‘My wife and I were shocked’: MP gives emotional speech on daughter’s coming-out
Andrew Wallace and wife Leonie (centre) with daughter Caroline (left). Photo: Supplied
Coalition MP Andrew Wallace has described to federal Parliament his shock at finding out his daughter was gay.
The Queensland backbencher is a staunch Catholic, goes to church most Sundays and even joined a monastery in his late teens.
“About three years ago our daughter told my wife and I that she was attracted to women – that she had a girlfriend,” Mr Wallace told Parliament on Tuesday, during the debate on the bill to legalise same-sex marriage.
“My wife [Leonie] and I were shocked. Probably more me than my wife. I didn’t know what to say.”
For most of his adult life, Mr Wallace had shared the Catholic view that marriage is between a man and a woman. But the revelation that his daughter was gay, ultimately convinced the MP to vote in favour of same-sex marriage.
“Homosexuality went against what I had been taught to believe for many years. How could this be happening? How could this be happening to me, to our family?”, he posited.
His daughter Caroline, now 22, struggled with mental illness, diagnosed with anorexia and bulimia at 10 and suffering throughout her teenage years.
Caroline had boyfriends growing up, but told her father “it never felt quite right”, and she felt she could not tell her parents because she thought they would not approve.
“She said she had always secretly been attracted to women and I’m sure this internal conflict would have, in some part, at least exacerbated her mental state,” Mr Wallace told Parliament.

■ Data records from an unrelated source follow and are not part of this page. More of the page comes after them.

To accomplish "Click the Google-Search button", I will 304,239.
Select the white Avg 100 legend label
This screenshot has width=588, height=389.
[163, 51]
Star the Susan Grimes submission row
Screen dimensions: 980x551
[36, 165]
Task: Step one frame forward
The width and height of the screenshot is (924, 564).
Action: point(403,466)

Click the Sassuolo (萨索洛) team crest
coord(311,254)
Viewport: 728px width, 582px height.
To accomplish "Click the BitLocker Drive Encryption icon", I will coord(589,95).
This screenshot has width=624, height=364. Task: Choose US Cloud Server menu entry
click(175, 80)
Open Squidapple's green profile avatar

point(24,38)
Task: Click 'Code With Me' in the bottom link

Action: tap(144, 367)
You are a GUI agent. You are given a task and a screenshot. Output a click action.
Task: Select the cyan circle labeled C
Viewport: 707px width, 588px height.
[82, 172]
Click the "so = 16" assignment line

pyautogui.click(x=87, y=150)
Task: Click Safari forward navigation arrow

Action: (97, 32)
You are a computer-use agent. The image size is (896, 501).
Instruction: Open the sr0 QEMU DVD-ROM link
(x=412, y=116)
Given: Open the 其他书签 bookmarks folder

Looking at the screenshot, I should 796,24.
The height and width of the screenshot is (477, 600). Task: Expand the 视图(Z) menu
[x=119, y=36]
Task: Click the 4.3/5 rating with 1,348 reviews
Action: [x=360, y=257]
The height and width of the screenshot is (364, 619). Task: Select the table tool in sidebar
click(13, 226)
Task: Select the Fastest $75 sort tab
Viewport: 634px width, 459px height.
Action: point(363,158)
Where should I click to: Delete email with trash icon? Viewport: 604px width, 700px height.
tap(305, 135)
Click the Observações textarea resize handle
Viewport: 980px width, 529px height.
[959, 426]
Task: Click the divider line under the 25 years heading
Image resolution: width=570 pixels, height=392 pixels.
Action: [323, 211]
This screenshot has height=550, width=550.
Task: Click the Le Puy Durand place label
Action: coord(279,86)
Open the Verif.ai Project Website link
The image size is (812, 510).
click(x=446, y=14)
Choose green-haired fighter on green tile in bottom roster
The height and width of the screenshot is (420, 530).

“I don’t think her mental health issues were caused by her same-sex attraction, but I certainly think that internal struggle she was suffering through couldn’t have helped her,” he said.
Mr Wallace said his daughter was now in a much healthier and happier place.
“She has a terrific job and a wonderful partner who our family love very much.”
Andrew Wallace in conversation with the ABC
Caroline offered her father a poignant parallel during their initial discussion about her sexuality.
“She said, ‘Dad, in the years to come, my generation will look back and judge your generation about how you deal with the issue of homosexuality’,” he told MPs.
“In the same way your generation considered your parents’ generation in the way they dealt with our indigenous people.”
While Mr Wallace will support same-sex marriage, he is among the Coalition MPs who wants to see greater religious protections built into the bill.
“In this country, we do not discriminate against someone because of the colour of their skin, their religion, nor their place of birth,” he said.
“In law, we are all created equally. And so we ought not in law discriminate against a person by virtue of their sexual preference.”
Mrs Wallace was also in Canberra to watch her husband’s speech.
“I don’t understand parents who turn their backs on their kids because they have a different way of living to what the parents expect,” she told the ABC.
“She’s my child and I will love her no matter what.”